Along the way United were six times dispatched in the Champions League knockout stages and once denied at the group stage. Madrid did for them again in 2003, with the other Ronaldo ("the older one, the fatter one" as Ferguson himself referred to the Brazilian on Monday) scoring a hat trick at Old Trafford in a 4-3 defeat that put the aggregate score at 6-5 to the Spaniards.

"The key was keeping them out and we simply couldn't do it," said Ferguson after a ridiculously attack-minded second leg had played out (BBC Sport).

United's transfer activity that summer reflected that fact. Strolling midfield creator Juan Sebastian Veron was deemed a luxury Ferguson could no longer afford; error-prone goalkeeper Fabian Barthez was replaced by Tim Howard; snarling fullback Gabriel Heinze was brought in to add some defensive desire.

But it was the sale of David Beckham to Madrid that would most alter United's destiny. Beckham was at the peak of his powers—a driving force in United's midfield who could run for miles and was technically as proficient as the best players in Europe. 

Ferguson knew selling Beckham would be read as a failure on his part. Many felt the United manager was directly responsible for their unhappy relationship and blamed Ferguson for pushing Beckham out of Old Trafford. There was a fear United were now in the business of selling their best players and that Ferguson was letting his emotions get in the way of progress.

Ironically, Beckham's sale proved the most forward-thinking move imaginable—as it prompted the purchase of 18-year-old Cristiano Ronaldo from Sporting CP as his replacement and set United on a trajectory that would culminate in 2008 Champions League glory in Moscow.

It was no coincidence the teenaged Ronaldo was convinced to take Beckham's No. 7 shirt. And you don't need to read between the lines to see the message in Ferguson's reaction to his home debut against Bolton. After 29 minutes of dazzling wing play, Ronaldo was billed as United's future. Beckham was already in the past.

Said Ferguson in August 2003, as per BBC Sport:

It looks like the fans have a new hero. It was a marvellous debut, almost unbelievable. I felt his penetration could make a difference for us. We have to be careful with the boy. You must remember he is only 18. We are going to have to gauge when we use him.

Would United have signed Ronaldo if not for Madrid's move to sign Beckham? Quite possibly, but he wouldn't have got so much playing time in that first season and his development into a world-class attacking talent would have been more gradual. 

So United have Madrid to thank for making Beckham a Galatico. They also have Madrid to thank for twice prompting Ferguson to reassess his tactical approach and helping shape the team he led to Champions League triumph in 2008—one set up with dramatically more defensive-minded approach.

The defeats in 2000 and 2003 were painful, but they were also educational.

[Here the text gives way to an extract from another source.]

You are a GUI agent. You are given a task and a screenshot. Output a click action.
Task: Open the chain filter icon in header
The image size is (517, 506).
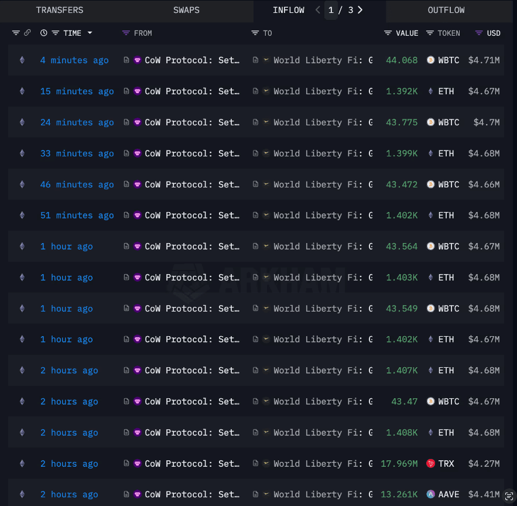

Ferguson realised it was no longer viable to run the attacking gauntlet and take his chances; he needed to tighten things at the back and in midfield and make his team harder to break down.

The 71-year-old takes those lessons into Tuesday's showdown and continues to evolve his thinking tactically. The United team that takes on Madrid on Tuesday will most likely be arranged in a nuanced 4-2-3-1 formation. Ferguson enters the match in the knowledge he won the battle of Xs and Os with Jose Mourinho at the Bernabeu and refusing to accept his age as a barrier to learning new tricks.

The old master leaned on Madrid's previous exploits at Old Trafford to plot a way toward 2008 Champions League glory. He also took their move to sign Beckham as a prompt to bring in a player who counts among the best—if not the best—he's had at United.

Ronaldo will be in opposition this time around, and it will take a defining effort from Ferguson and his team to stop him inflicting more Madrid misery on United. 

Whatever happens on Tuesday, you can be sure Ferguson will learn from it. He always does.